→ Exercise
Give back exactly the lines from the one holding "The height and width of the screenshot is (840, 1442)." to the last line of the entries, both included, and nothing more.

Dataset entries
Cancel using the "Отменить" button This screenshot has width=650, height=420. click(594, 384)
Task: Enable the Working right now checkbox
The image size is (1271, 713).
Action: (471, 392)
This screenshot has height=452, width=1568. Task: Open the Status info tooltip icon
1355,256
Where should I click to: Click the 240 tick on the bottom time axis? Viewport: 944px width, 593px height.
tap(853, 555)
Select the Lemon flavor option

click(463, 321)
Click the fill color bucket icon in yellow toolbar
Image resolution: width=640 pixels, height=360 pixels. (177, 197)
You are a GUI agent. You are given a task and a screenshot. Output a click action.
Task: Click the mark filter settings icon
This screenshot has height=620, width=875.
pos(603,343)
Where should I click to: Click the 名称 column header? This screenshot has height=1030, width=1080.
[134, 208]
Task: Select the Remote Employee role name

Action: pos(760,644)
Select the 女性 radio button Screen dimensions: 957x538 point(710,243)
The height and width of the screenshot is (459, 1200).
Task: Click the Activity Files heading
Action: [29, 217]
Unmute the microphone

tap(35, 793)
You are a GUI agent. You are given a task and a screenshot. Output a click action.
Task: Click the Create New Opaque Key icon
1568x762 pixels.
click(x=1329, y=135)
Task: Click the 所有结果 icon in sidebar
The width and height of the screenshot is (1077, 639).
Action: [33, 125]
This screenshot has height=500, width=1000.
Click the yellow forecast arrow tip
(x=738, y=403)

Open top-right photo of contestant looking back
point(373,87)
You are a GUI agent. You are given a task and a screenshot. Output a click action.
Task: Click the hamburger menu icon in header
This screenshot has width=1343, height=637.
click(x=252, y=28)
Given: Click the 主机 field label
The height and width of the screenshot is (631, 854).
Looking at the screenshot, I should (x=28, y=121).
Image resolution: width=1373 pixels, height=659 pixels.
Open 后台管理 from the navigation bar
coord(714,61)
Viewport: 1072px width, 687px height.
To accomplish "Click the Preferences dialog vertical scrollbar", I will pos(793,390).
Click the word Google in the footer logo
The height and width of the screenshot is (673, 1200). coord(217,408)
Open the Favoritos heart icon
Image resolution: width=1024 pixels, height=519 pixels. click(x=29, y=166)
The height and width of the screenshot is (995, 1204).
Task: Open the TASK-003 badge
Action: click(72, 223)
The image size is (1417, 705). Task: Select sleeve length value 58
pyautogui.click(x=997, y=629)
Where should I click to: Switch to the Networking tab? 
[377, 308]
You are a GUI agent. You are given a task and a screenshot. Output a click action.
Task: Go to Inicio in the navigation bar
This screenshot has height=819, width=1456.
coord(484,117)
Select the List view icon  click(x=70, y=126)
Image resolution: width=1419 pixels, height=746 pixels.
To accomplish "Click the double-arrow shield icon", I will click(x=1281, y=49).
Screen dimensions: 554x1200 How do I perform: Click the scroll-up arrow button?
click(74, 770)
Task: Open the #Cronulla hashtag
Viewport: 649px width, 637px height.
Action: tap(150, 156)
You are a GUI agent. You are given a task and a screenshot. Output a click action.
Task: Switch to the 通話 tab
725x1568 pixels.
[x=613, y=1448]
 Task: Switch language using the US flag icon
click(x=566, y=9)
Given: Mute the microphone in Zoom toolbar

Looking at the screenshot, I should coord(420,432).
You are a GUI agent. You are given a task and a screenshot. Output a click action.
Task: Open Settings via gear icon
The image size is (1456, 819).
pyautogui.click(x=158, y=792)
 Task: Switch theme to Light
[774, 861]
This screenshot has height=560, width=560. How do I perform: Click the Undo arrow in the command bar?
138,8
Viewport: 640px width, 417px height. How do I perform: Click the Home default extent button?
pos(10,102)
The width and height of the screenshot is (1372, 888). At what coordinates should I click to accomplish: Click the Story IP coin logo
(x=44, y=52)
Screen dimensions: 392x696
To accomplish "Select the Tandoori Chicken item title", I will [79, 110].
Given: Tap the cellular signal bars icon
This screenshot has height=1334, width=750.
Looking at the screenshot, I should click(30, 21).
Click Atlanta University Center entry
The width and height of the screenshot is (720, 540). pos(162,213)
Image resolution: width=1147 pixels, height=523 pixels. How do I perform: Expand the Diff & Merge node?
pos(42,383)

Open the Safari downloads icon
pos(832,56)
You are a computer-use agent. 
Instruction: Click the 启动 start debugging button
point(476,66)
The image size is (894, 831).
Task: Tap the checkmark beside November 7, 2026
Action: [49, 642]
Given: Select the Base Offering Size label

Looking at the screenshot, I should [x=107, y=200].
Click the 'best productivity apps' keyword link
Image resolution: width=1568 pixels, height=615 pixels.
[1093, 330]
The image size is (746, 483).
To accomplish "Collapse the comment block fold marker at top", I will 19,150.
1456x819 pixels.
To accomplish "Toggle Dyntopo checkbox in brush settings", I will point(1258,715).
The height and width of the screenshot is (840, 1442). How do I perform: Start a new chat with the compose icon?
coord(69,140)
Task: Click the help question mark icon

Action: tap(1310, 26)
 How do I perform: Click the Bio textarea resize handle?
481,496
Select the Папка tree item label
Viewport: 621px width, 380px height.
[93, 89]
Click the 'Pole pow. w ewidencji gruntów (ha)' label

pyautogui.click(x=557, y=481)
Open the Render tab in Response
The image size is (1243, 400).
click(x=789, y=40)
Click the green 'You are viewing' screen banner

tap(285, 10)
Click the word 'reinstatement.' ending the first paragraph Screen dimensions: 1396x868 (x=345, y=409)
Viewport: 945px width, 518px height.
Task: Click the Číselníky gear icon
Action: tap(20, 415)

→ Reply to the exercise
The height and width of the screenshot is (840, 1442). How do I perform: Start a new chat with the compose icon?
coord(69,140)
Task: Click the help question mark icon

Action: tap(1310, 26)
 How do I perform: Click the Bio textarea resize handle?
481,496
Select the Папка tree item label
Viewport: 621px width, 380px height.
[93, 89]
Click the 'Pole pow. w ewidencji gruntów (ha)' label

pyautogui.click(x=557, y=481)
Open the Render tab in Response
The image size is (1243, 400).
click(x=789, y=40)
Click the green 'You are viewing' screen banner

tap(285, 10)
Click the word 'reinstatement.' ending the first paragraph Screen dimensions: 1396x868 (x=345, y=409)
Viewport: 945px width, 518px height.
Task: Click the Číselníky gear icon
Action: tap(20, 415)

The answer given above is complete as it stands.